The fund manager for summit growth and summit responsible multi-asset ranges says: “Multi-asset funds have generally performed well and delivered good returns for clients. Both ‘traditional’ components of a typical multi-asset portfolio – equities and fixed income – delivered positive returns over the last 10 years.
“Equities have performed particularly well, and it has therefore been those multi-asset funds with a higher risk profile that have tended to deliver the greatest returns, as one would expect over longer periods.
"For context, the MSCI ACWI index has delivered annualised returns of 12 per cent in the 10 years to 31 August 2024 (in GBP terms).
“Fixed income assets, particularly those with longer-duration profiles, struggled in 2022 as interest rates rose in the fight to combat inflation.
"That meant that many, more defensive, multi-asset funds lagged their more aggressive counterparts. This relative underperformance was exacerbated by some more aggressive multi-asset funds benefiting from a weakening in sterling relative to the US dollar via unhedged US equity exposure.”
He adds that multi-asset funds have retained their popularity, and this has grown recently due to a combination of regulation, an increased desire by financial advisers to spend more time focusing on clients and less on managing investments, and recent reductions in the capital gains tax allowances in the UK.

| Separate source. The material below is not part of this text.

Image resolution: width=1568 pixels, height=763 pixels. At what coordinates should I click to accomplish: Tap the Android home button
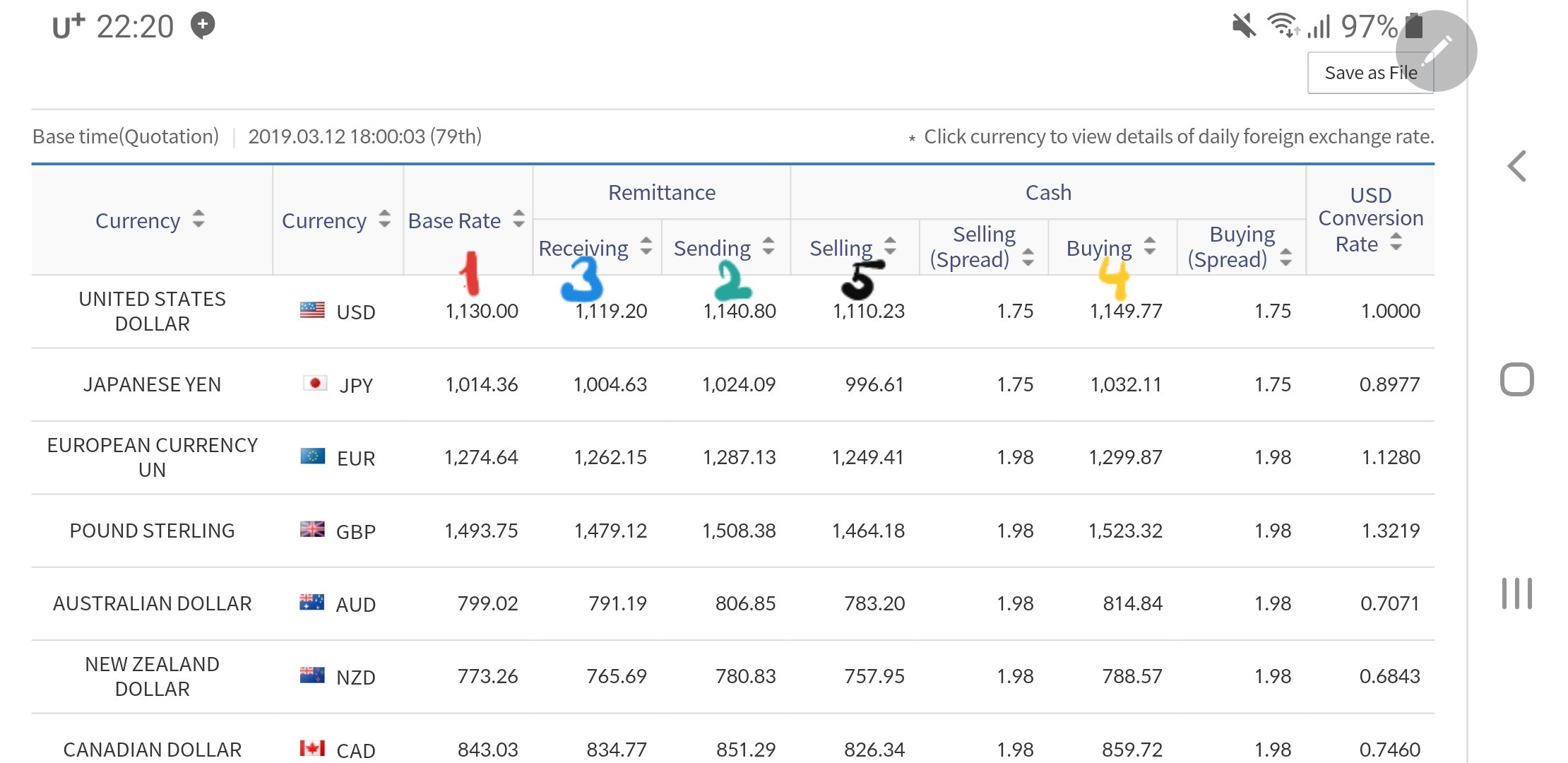[x=1516, y=379]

Aujla adds: “In terms of what investors want from multi-asset funds, I think well-diversified, intelligently constructed portfolios are a must. Only then do portfolios have the potential to navigate changing and often volatile market conditions.

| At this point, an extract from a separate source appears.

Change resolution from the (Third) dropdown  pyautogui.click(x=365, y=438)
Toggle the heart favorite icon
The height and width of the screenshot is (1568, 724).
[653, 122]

"Alongside that I think investors are focused on cost, and while that doesn’t necessarily mean the cheapest multi-asset funds, it does mean that they want value for money.
"There are ways for multi-asset funds to deliver this at an affordable cost. For example, using active underlying funds in those asset classes or markets where the potential to achieve outperformance is higher, and perhaps using passive underlying funds in more efficient markets.”

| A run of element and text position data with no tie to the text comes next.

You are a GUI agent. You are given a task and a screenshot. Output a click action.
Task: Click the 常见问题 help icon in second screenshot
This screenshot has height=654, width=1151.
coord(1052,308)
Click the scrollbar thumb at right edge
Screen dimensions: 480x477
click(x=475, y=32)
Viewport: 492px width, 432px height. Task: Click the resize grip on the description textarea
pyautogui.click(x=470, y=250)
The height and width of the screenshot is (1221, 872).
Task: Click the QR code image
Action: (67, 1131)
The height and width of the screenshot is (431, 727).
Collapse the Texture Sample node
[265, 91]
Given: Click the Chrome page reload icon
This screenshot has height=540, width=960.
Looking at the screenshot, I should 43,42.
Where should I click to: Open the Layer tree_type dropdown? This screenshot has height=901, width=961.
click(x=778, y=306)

However, David Jane, fund manager at Premier Miton’s macro thematic multi-asset funds, says there has been a huge variability in the performance of mixed-asset funds, but in aggregate they have performed well.
He says: “One of the recent defining moments has been how funds negotiated the regime change post-lockdown, when both bonds and equities fell in lockstep as the world moved from a low-inflation regime to a more normal one.
"Within the multi-asset space, index funds have taken a disproportionate amount of the flow. In our view, index funds are pushing the asset allocation decision onto the adviser.
"In general, most buyers want an active, risk-managed portfolio to meet certain clients’ accumulation or decumulation needs.”